Valor Econômico, v. 20, n. 4848, 01/10/2019. Especial, p. A14

Setor público tem sido foco crescente de startups
Ana Conceição


O fornecimento de soluções e serviços digitais para os governos tem sido o foco de um crescente número de startups que desenvolvem ferramentas digitais. A Fábrica de Negócios, do Recife, é uma delas. Criada em 2016, auge da recessão econômica, a pequena empresa de Hamilton Alves Pessoa desenvolveu uma ferramenta de auditoria de folha de pagamentos que segue regras previstas pelo Tribunal de Contas da União (TCU). O sistema é usado agora pelas prefeituras do Recife e de Teresópolis (RJ) e pelo governo do Amapá.

No Recife, a ferramenta sanou o pagamento indevido de R$ 10 milhões, numa folha salarial de R$ 150 milhões mensais. “Tínhamos um sistema desatualizado e com uma série de falhas. Agora, a ferramenta checa inconsistências de informações. Com isso, fechou-se uma torneira [de perda de recursos]”, afirma o secretário de Finanças de Recife, Ricardo Dantas. O processo, segundo ele, foi acompanhado pela Controladoria-Geral do município.

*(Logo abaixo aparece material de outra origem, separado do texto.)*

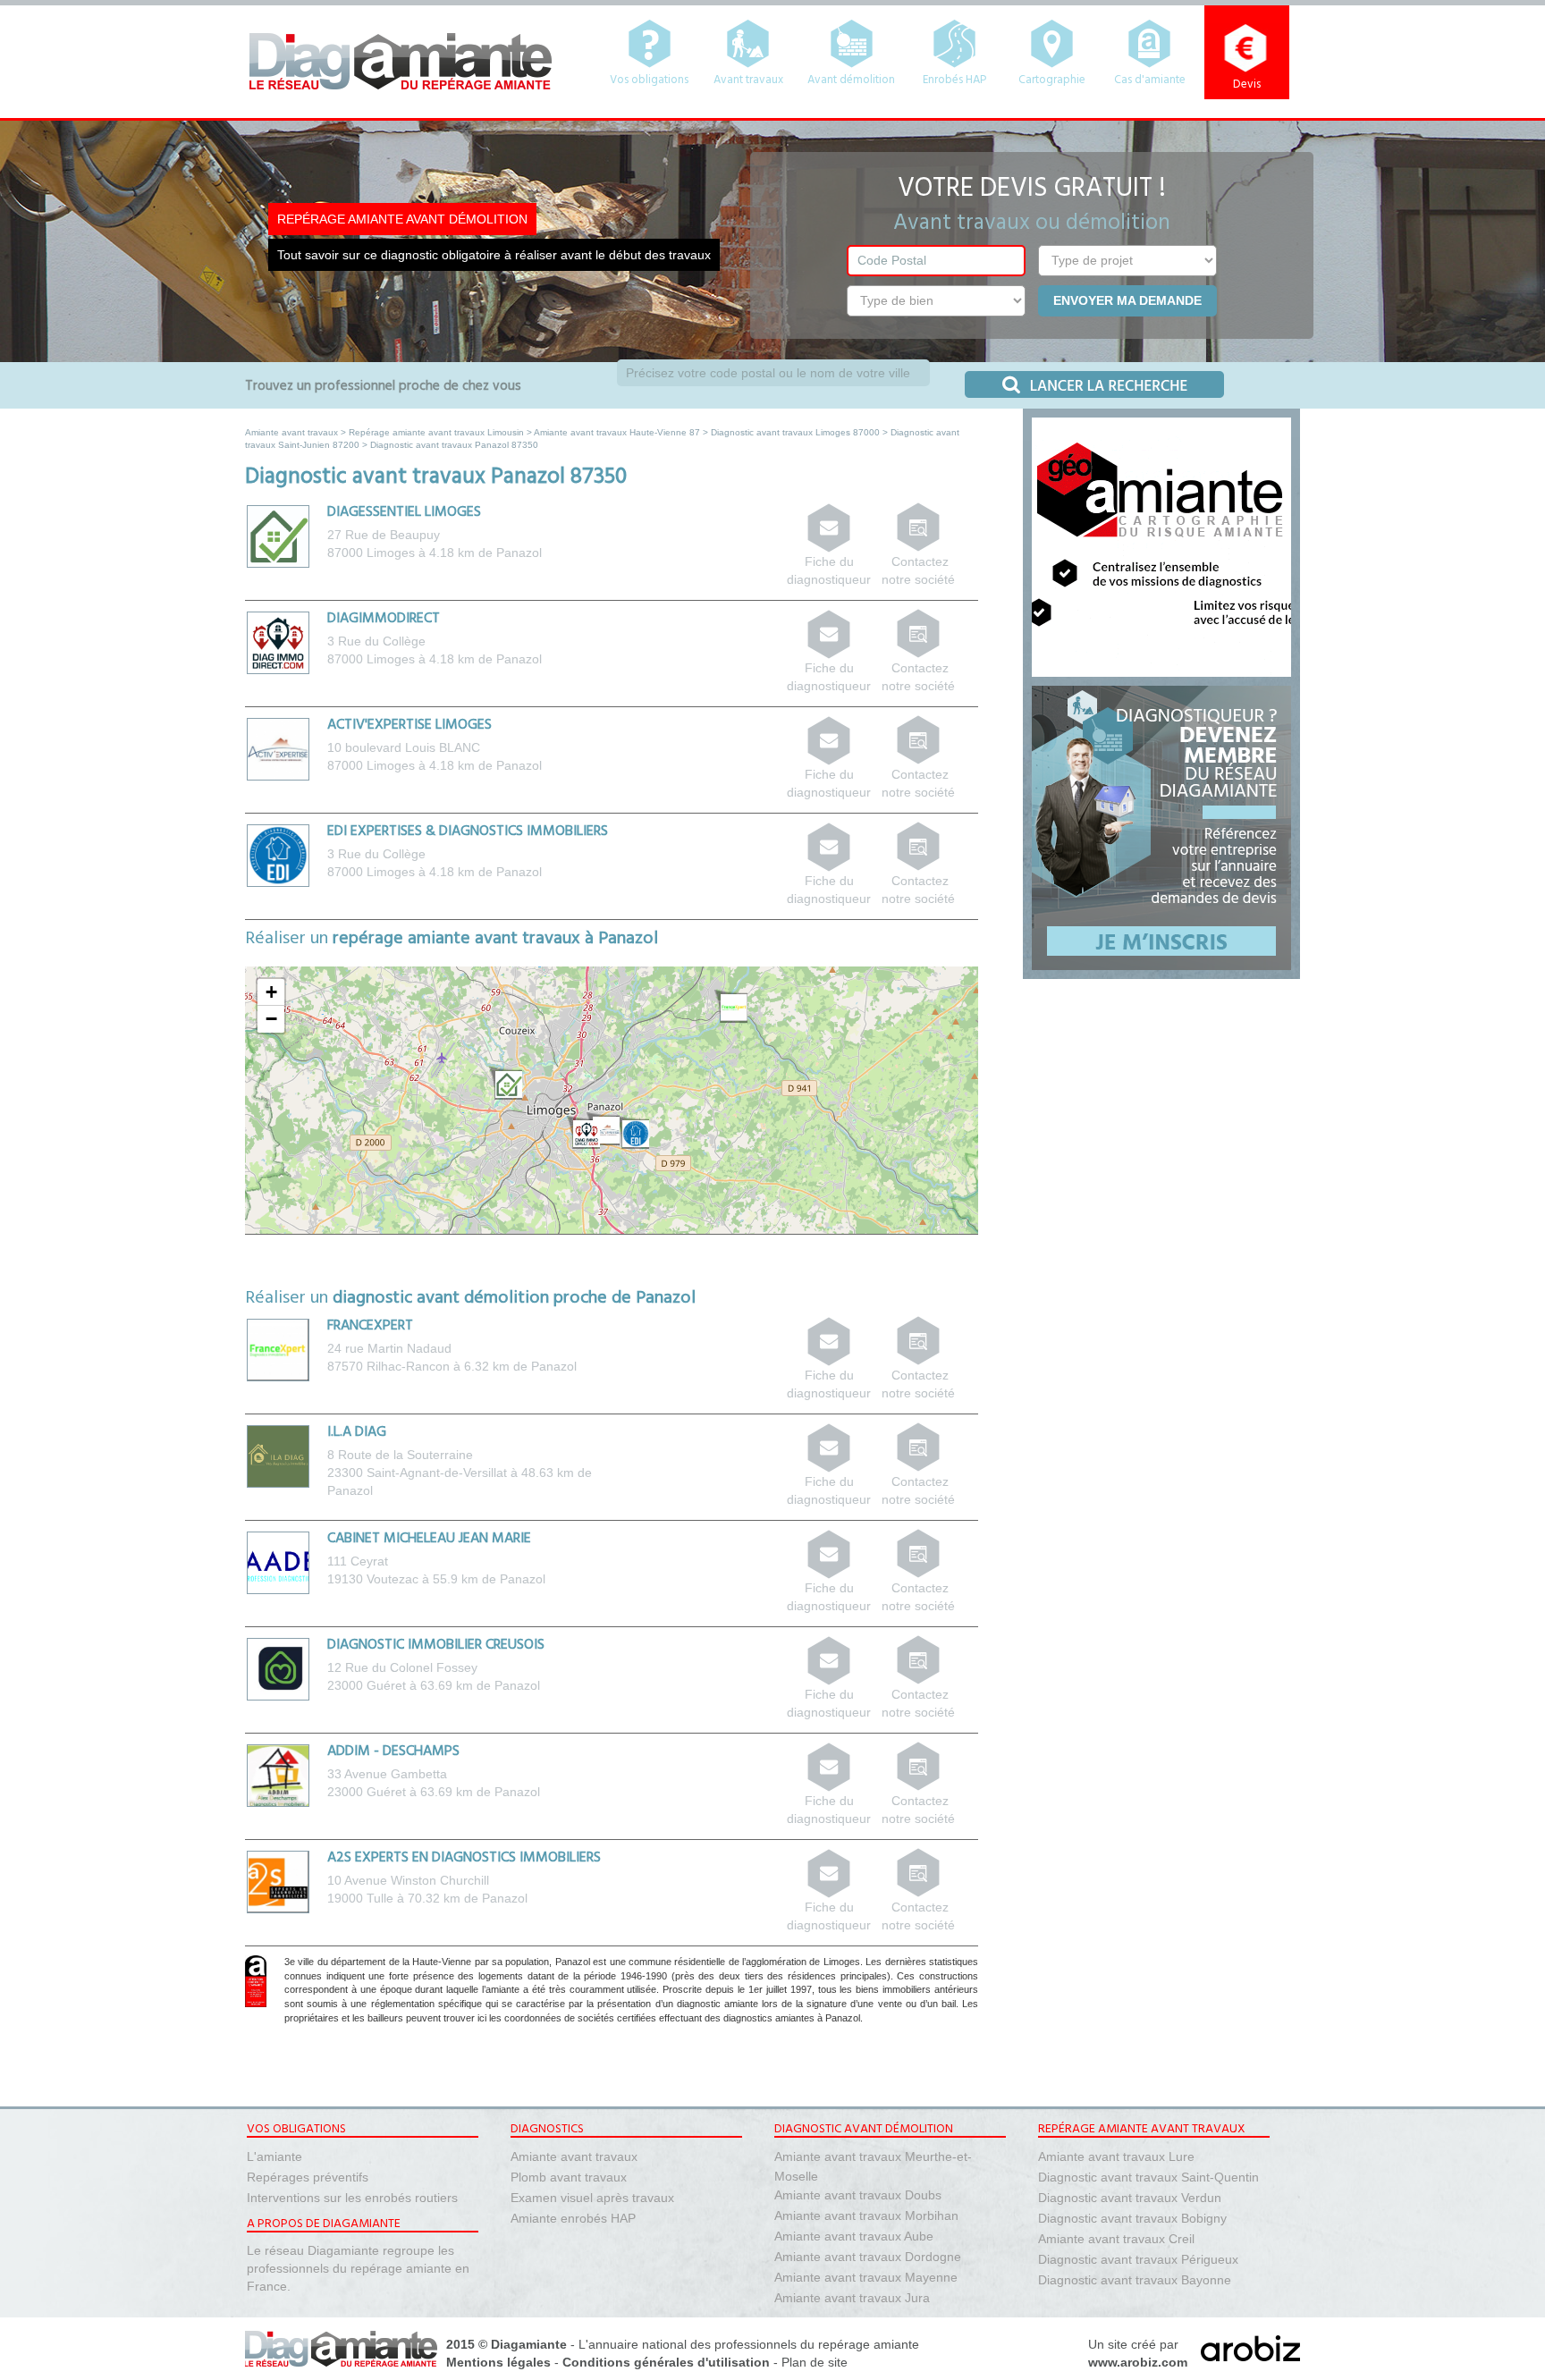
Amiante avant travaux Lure (1116, 2156)
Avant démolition (851, 80)
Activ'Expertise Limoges (409, 725)
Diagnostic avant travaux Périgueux (1138, 2259)
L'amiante (274, 2156)
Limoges (391, 552)
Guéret (386, 1685)
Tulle (380, 1898)
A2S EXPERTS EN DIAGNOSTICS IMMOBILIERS (464, 1857)
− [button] (271, 1019)
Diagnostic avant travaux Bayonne (1134, 2280)
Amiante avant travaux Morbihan (866, 2215)
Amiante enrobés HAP (573, 2218)
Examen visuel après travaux (592, 2197)
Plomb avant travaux (569, 2177)
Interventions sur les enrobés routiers (352, 2197)
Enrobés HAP (954, 80)
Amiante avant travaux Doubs (857, 2195)
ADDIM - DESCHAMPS (393, 1751)
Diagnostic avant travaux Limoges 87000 (795, 432)
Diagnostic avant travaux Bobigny (1132, 2218)
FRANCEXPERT (370, 1326)
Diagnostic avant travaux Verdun (1129, 2197)
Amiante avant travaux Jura (852, 2298)
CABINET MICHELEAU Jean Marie (429, 1538)
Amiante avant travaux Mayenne (866, 2277)
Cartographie (1051, 80)
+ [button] (271, 992)
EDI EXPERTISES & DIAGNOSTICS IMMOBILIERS (467, 831)
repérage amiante (868, 2344)
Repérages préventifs (307, 2177)
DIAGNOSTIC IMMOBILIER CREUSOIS (436, 1645)
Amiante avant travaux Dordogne (867, 2256)
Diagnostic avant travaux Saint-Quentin (1148, 2177)
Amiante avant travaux (291, 432)
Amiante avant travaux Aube (853, 2236)
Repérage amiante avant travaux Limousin (436, 432)
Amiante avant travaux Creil (1116, 2239)
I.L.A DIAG (356, 1432)
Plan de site (814, 2362)
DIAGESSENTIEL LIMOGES (404, 512)
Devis (1247, 84)
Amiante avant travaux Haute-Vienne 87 (617, 432)
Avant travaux (748, 80)
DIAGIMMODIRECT (383, 618)
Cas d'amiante (1150, 80)
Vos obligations (649, 80)
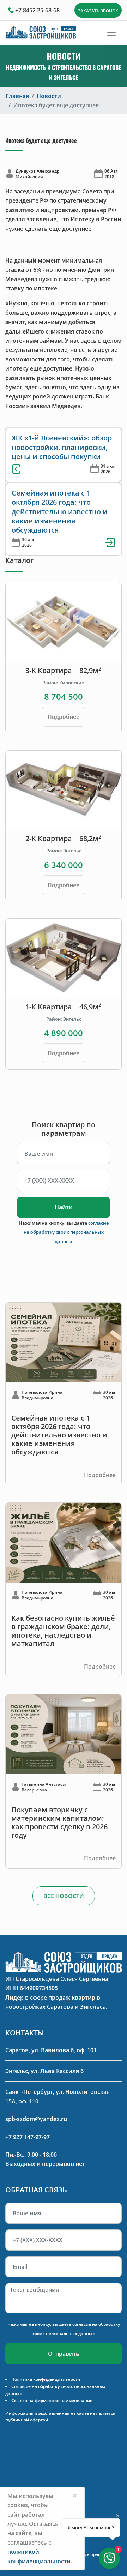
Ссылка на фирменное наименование (51, 2400)
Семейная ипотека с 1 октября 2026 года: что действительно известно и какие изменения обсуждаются (60, 511)
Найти (64, 1207)
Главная (17, 96)
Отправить (63, 2354)
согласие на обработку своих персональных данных (66, 1232)
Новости (49, 96)
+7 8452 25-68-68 (37, 10)
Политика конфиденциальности (45, 2379)
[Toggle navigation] (111, 33)
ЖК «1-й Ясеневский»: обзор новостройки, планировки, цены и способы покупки (62, 447)
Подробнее (63, 717)
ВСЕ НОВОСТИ (63, 1896)
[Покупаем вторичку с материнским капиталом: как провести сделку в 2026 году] (63, 1734)
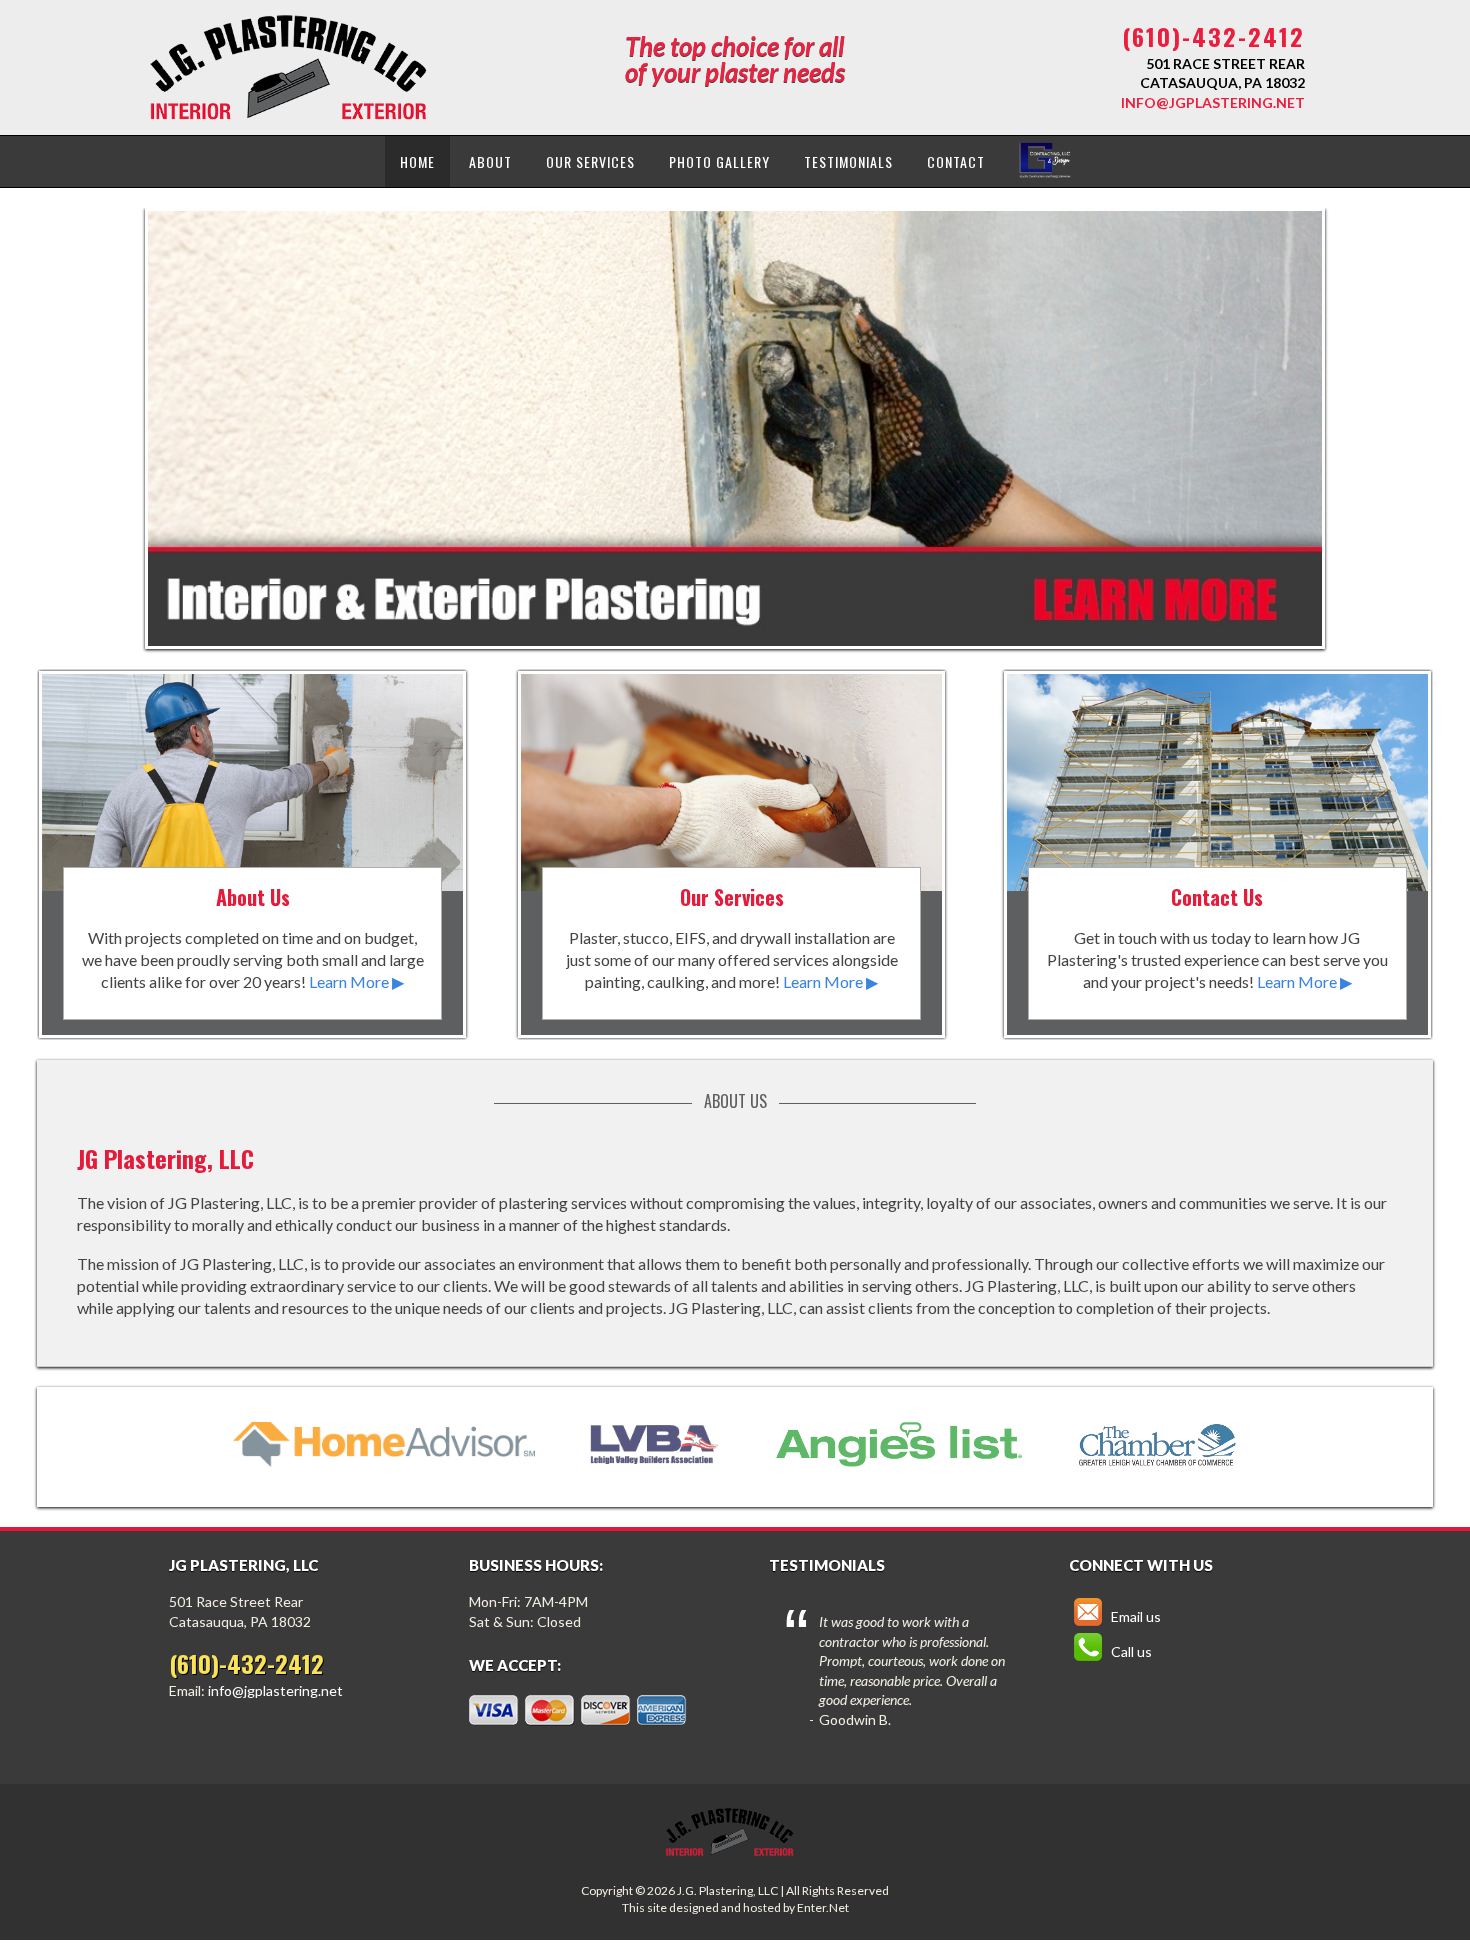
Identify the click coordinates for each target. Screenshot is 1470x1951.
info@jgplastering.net (1213, 102)
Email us (1134, 1616)
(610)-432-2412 (1213, 36)
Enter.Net (823, 1907)
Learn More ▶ (356, 981)
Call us (1130, 1651)
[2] (743, 629)
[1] (724, 629)
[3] (762, 629)
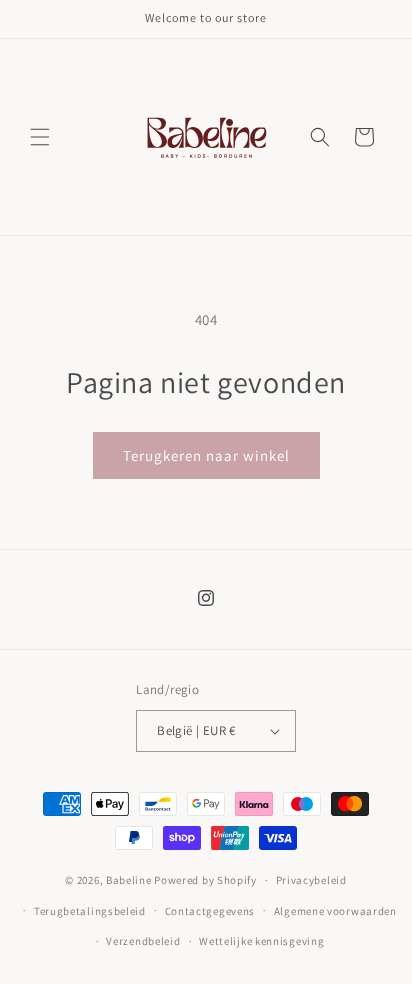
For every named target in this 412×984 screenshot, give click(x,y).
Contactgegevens (210, 911)
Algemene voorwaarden (335, 911)
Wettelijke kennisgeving (261, 941)
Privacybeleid (311, 880)
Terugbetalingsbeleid (90, 911)
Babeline (129, 880)
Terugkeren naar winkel (206, 455)
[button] (40, 137)
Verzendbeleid (143, 941)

Outra ferramenta desenvolvida pela Fábrica de Negócios audita pagamentos de tributos feitos por empresas instaladas na capital pernambucana. Com o auxílio de um algoritmo, aponta onde estão possíveis irregularidades, tornando mais eficiente o trabalho do auditor. “Antes, um auditor conseguia fiscalizar 50 empresas por ano, agora são 250”, afirma Hamilton Pessoa. O efeito na arrecadação do Imposto Sobre Serviços foi significativo. “O ISS sempre foi a segunda menor receita do município e passou a ser a maior em 2018, atrás do repasse do ICMS pelo Estado”, diz o secretário de Finanças.

Outras iniciativas de governo digital feitas pela prefeitura do Recife são a integração 100% dos dados da Junta Comercial e da Receita e o georreferenciamento do município, que possibilitou uma arrecadação adicional de R$ 64 milhões em IPTU e taxa de coleta de lixo de áreas não estavam computadas no sistema da prefeitura.

Em Cotia, no Estado de São Paulo, um projeto do Instituto Tellus em parceria com a Roche e o Instituto Betty & Jacob Lafer melhorou o sistema de agendamento de consultas na saúde básica, o que diminuiu as faltas de pacientes. Além da instalação de um totem de autoatendimento em uma das UBS da cidade, criou-se aplicativo, que também pode ser acessado na versão web, para agendamento e envio de SMS com a confirmação de data e lembretes da consulta. As faltas na UBS de Portão, a primeira a receber o sistema, caíram de 38% para 22%. A meta é chegar a 10%. A iniciativa agora vai abranger as 25 unidades da rede no município.

Para Letícia Piccolotto, da BrazilLab, aceleradora de startups voltadas ao setor público, as chamadas “govtechs” podem melhorar a vida do cidadão e também os processos internos dos governos. “Há muita demanda de gestores públicos que querem estruturar projetos”, afirma. A BrazilLab já acelerou 55 startups e tem parceria de 27 prefeituras. O campo é fértil para a criação de empresas inovadoras, diz Letícia. “Só neste ano, os governos devem comprar R$ 5 bilhões em tecnologia. Isso fica nas mãos de quatro ou cinco players. Queremos que outras empresas, mais disruptivas, entrem nesse universo”, diz. Para ampliar o número de startups capacitadas a vender inovação para governos, a BrazilLab criou o selo GovTech, que funciona como uma certificação independente.

Pessoa, da Fábrica de Negócios, diz que é um desafio fornecer para o setor público. “São projetos complexos em que concorremos com grandes empresas. O ideal é que existisse uma política voltada à aquisição de produtos de pequenas empresas.” Seria uma forma de fomentar o aumento desse mercado no país. Mas ele vê espaço para crescer. Depois de anos “desastrosos”, em 2016 e 2017, a startup conseguiu conquistar 18 clientes no setor público e no setor privado e está participando de processos em 12 prefeituras do Sudeste e governos de três Estados.